It's a memory of voices, times, and places looking at the nymphs of the Tagus on the strings of two guitars, a poet from Lisbon's neighbourhoods would say. Personal memories of river crossings, coming from student life and from the Gulbenkian Choir, in Lisbon, to the barracks of Estremoz, in time of compulsory military service. The Tagus that sees me, shortly after, leave and return in time of colonial war, this work is another occasion to sublimate, through music, youthful emotions experienced by a composer who faced, with his art of thinking, the lords of war and the lords of the waters.

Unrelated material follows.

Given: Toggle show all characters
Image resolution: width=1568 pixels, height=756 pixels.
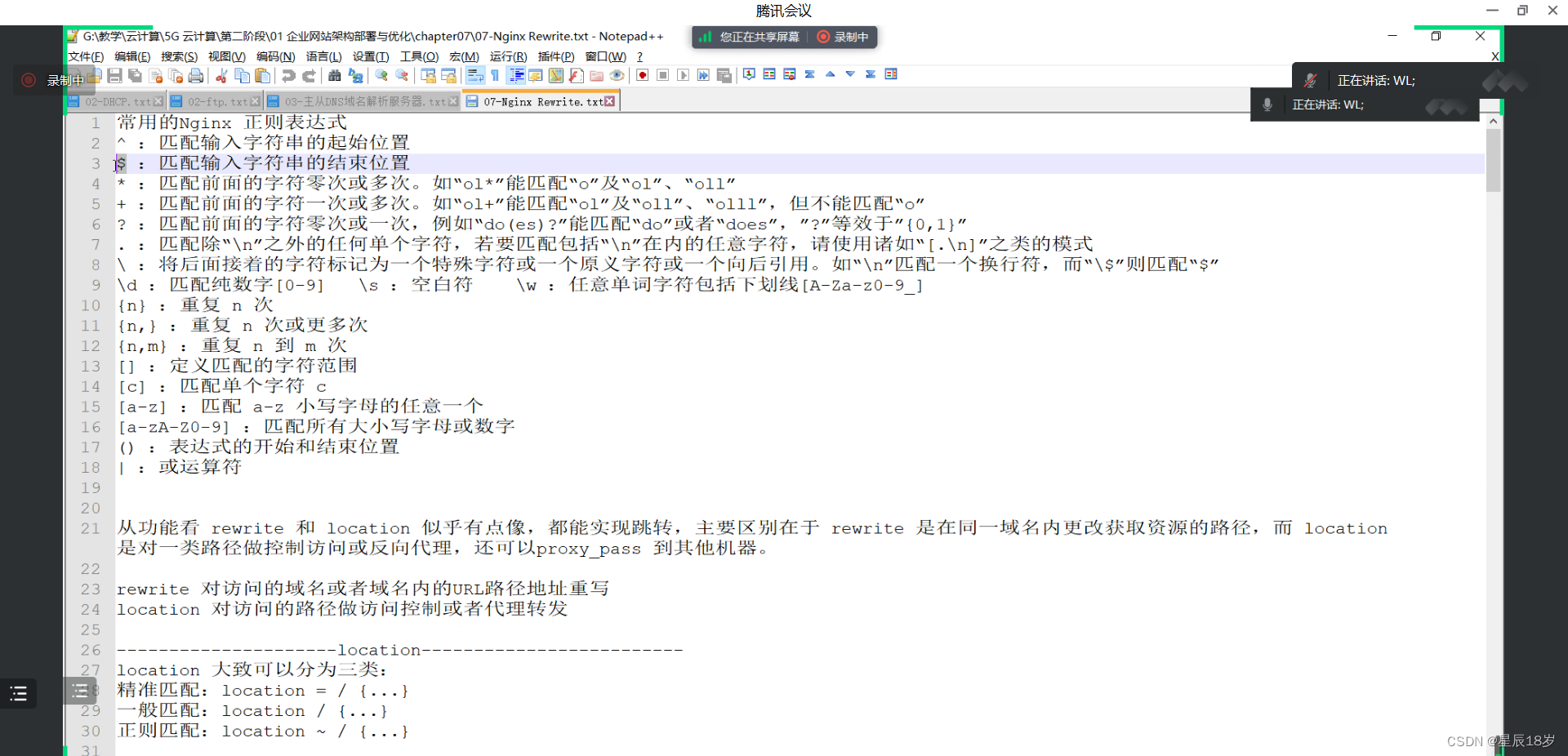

Legends of the river reminded me of my father and my brother, both sailors, who crossed the Tagus River to Alfeite for years, and from its waters, set sail for the seas of Africa (Guinea and Cape Verde) and the Americas (Brazil). These sounds are a song to the memories of blood and joy, departure and return, through a CHOIR in the shape of a guitar. These harmonies are a tribute to the lives and emotions of women waiting for ‘their mother's children’. From the quay of this river of Ulysses, thousands of women from Portugal, coming from distant lands, waved to thousands of soldiers at the pier of Rocha do Conde de Óbidos in uncertain farewells of return.

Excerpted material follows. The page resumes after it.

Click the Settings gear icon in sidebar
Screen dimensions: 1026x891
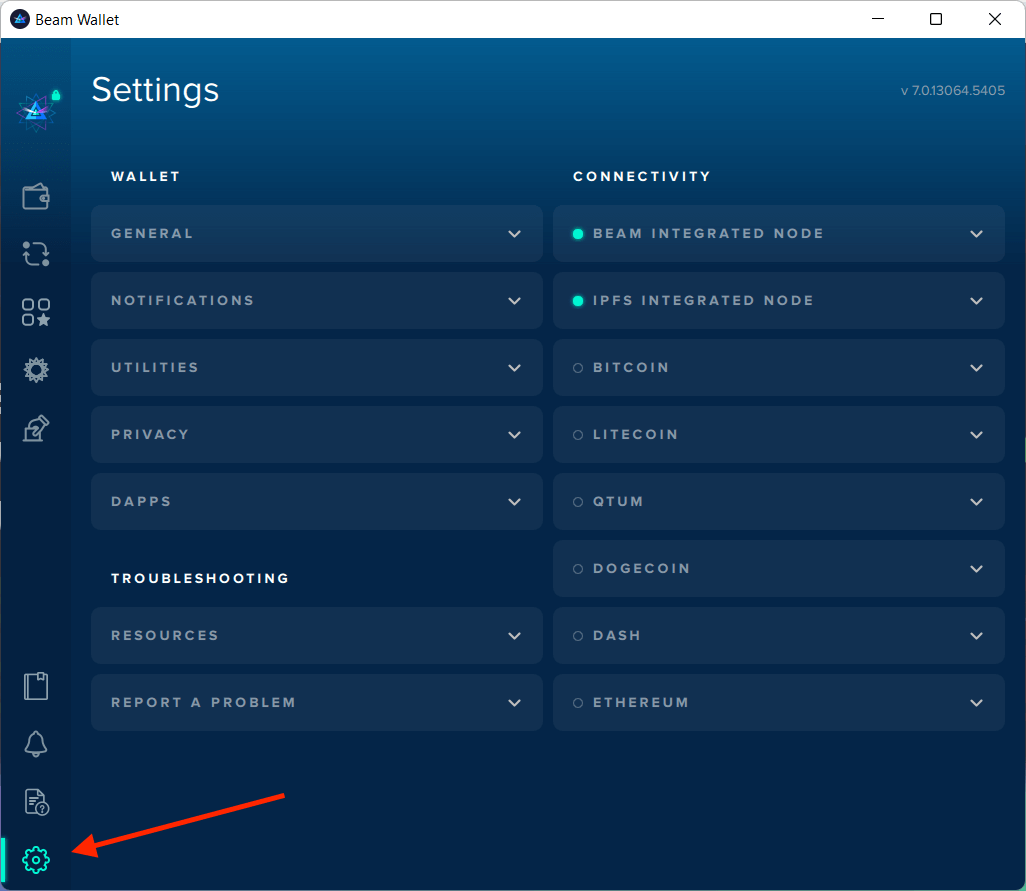tap(36, 859)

The spirit of the work involves itself serenely with the nature of the waters, reflecting not the drama but the silent song of overcoming and sublimation. The obsessive nursery rhyme as a leitmotif of songs from Papua land coexists with harmony and the rhythm of other latitudes. Some open signs of contemporaneity in the light of aquatic landscapes as an allegory of women on the quay waving white handkerchiefs on departure, are also present.
In the last section of the work, one of the guitars evokes the kora instrument (played by the Fulas and other ethnic groups of Guinea and sub-Saharan Africa), in which the natural tuning of the classical guitar is modified (
scordatura). This sonority takes us back to exotic African atmospheres.
Women of Minho origin, relatives of the composer, were also at the pier on my departure to Africa. I did not see them. They called me, and I did not hear them (luckily, they did not affect the pact of silence that I imposed on myself when, in the barracks of Estremoz, a military man read my name among the mobilised soldiers). I fortuitously found out about the presence of those relatives fifty years later. It was taboo to talk about that dramatic African experience as a family. To these two women (three, plus an old lady, not from the family) and the women of the family, to the guitar and mandolin players of the family, these remarkable memories of diverse lives evoked in these mythical sounds of mythical instruments of two guitars of a CHORUS – women on the quay.